◆ PAGE ◆
Votre musique semble également obéir
à un modèle dramaturgique. Vous parlez volontiers de « personnage musical ».
Quand la ligne devient-elle personnage ?
La notion de « personnage musical » a
émergé avec ma pièce pour basson et électronique Impromptu pour un monodrame
(2007), une dramaturgie au cours de
laquelle cinq « personnages musicaux »
s’expriment à travers des couleurs et des
écritures différentes bien qu’interprétées
par le même instrument – en jouant donc
sur les différences de registre, les modes
de jeu et de traitement du son. Pour moi, le
« personnage musical » naît d’une écriture
orientée en fonction des particularités
techniques et expressives d’un instrument. J’emploie le terme de personnage
car l’instrument a une valeur quasi humaine dans son mode d’expression : c’est
la voix de l’alto ou du basson. J’imagine
par exemple l’alto comme un personnage
romantique, un voyageur errant et solitaire à la Schubert qui parcourt plusieurs
de mes pièces.
Lorsqu’il n’existe pas cette intimité
étroite entre une écriture et un instrument, je préfère parler d’« objet musical »
pour désigner des gestes caractéristiques
ou des morphologies plus neutres, plus
fonctionnelles, qui peuvent s’appliquer
indifféremment à divers instruments ou
groupes instrumentaux.
Ces objets et personnages musicaux circulent à travers votre œuvre…
Oui. Pour moi, composer revient à accompagner un organisme vivant dans son
processus complexe d’évolution. Les différentes pièces sont un peu comme des
cellules vivantes différenciées qui assurent des rôles spécifiques tout en se répondant mutuellement. Je suis par ailleurs
très attaché à l’idée de recontextualiser
mes idées antérieures afin de les voir exister autrement dans de nouvelles pièces.
Inversement, certaines idées développées
dans des anciens projets ne me disent plus
rien du tout, elles ne me parlent plus. Je les
laisse alors de côté et me dis que peut-être,
dans cinq ou dix ans, elles s’imposeront
à nouveau d’elles-mêmes. Ce processus
se fait très intuitivement. Ma façon de
composer a beaucoup évolué à cet égard.
Dans mes premières œuvres, j’avais tendance à vouloir tout planifier et à contrôler rigoureusement mon écriture ; une
façon pour moi, peut-être, de me rassurer
et de donner une certaine consistance à
mon travail. J’étais obsédé par les relations « génétiques » entre les éléments au
sein d’une œuvre. Peu à peu, je me suis
rendu compte qu’il y a des relations qui
s’entendent directement, et d’autres purement théoriques qui permettent simplement de donner une cohérence à l’édifice
musical. Aujourd’hui, avec un peu de recul
sur mon métier, je préfère laisser parler
mes intuitions, simplement, et chercher
l’expression la plus juste à chacune de
mes idées musicales. C’est à mon avis ce
qu’il y a de plus difficile à faire dans la
composition...

◆ EXTRAIT DES DONNÉES ◆
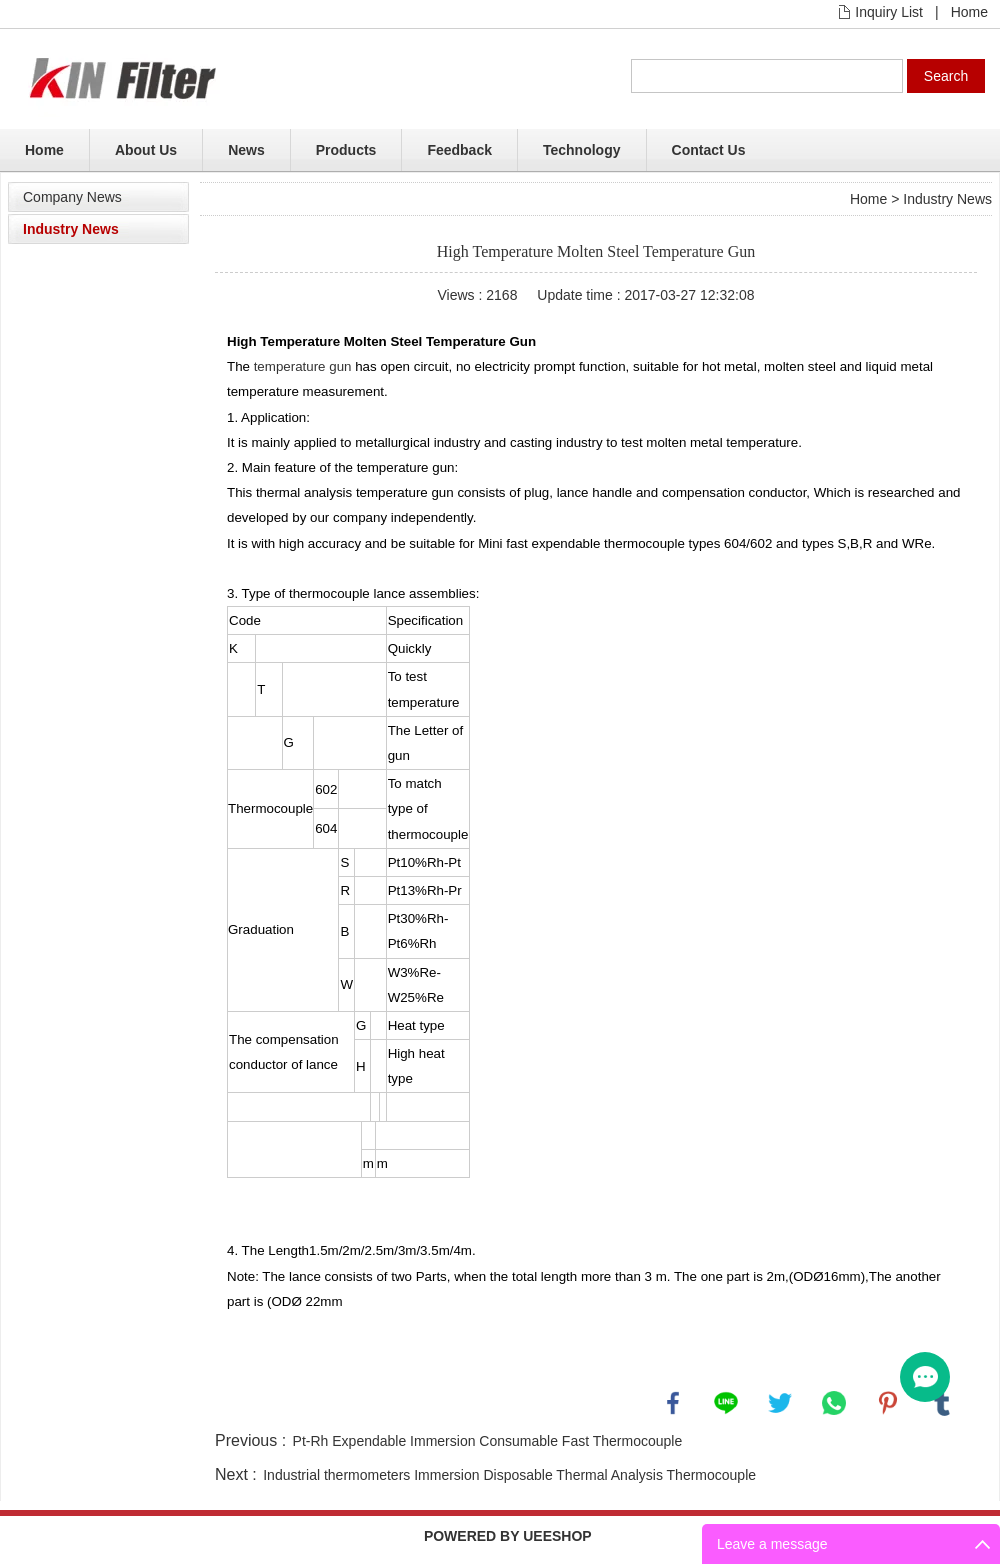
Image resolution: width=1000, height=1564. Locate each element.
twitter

◆ CONSIGNES ◆
1. Recopiez mot pour mot le passage de l'entretien sur le personnage musical qui commence aux mots « Ces objets et » et se termine après les mots « de nouvelles pièces. ».
2. Prolongez l'entretien sur le personnage musical au-delà de sa dernière phrase.

◆ RÉPONSES ◆
1.
Ces objets et personnages musicaux circulent à travers votre œuvre…
Oui. Pour moi, composer revient à accompagner un organisme vivant dans son
processus complexe d’évolution. Les différentes pièces sont un peu comme des
cellules vivantes différenciées qui assurent des rôles spécifiques tout en se répondant mutuellement. Je suis par ailleurs
très attaché à l’idée de recontextualiser
mes idées antérieures afin de les voir exister autrement dans de nouvelles pièces.

2.
Votre création pour l’Ensemble intercontemporain porte le titre The Forgotten
City. À quoi renvoie-t-il ?
Je nourris depuis plusieurs années un
intérêt pour le monde industriel. Dans
ma pièce Passage pour 5 instruments et
dispositif électronique, je m’étais inspiré
d’un poème d’Émile Verhaeren, « Les
usines ». J’ai eu l’idée de The Forgotten
City en visitant la ville de Buffalo aux
États-Unis, ville qui faisait partie de cette
fameuse Manufacturing Belt, aujourd’hui
en déshérence. J’y ai vu les ravages de la
désindustrialisation : bâtiments entièrement vides, usines désaffectées, maisons
de style édouardien laissées à l’abandon…
The Forgotten City est une vision métaphorique de cette ville-fantôme. Ce n’est
pas de la musique à programme, mais plutôt une interprétation de ce que j’ai pu ressentir, impressions avec lesquelles j’essaie
de créer un univers sonore spécifique.
J’ai collecté des sons industriels que j’ai
analysés grâce aux outils informatiques
po ur en extraire des informations objectives que je peux utiliser comme point de
départ et modifier à ma guise. Ce projet
m’amène également à travailler davantage sur le rythme, paramètre qui était
parfois un peu banalisé dans mes compositions précédentes. J’y explore notamment le découpage de la pulsation et les
différentes façons de scander le temps…
The Forgotten City est le point d’ancrage
d’un nouveau cycle qui se prolongera avec
Machina Humana, une pièce pour 15 instruments et dispositif électronique dans
laquelle le son instrumental se mêlera à
l’âpreté des sons concrets industriels.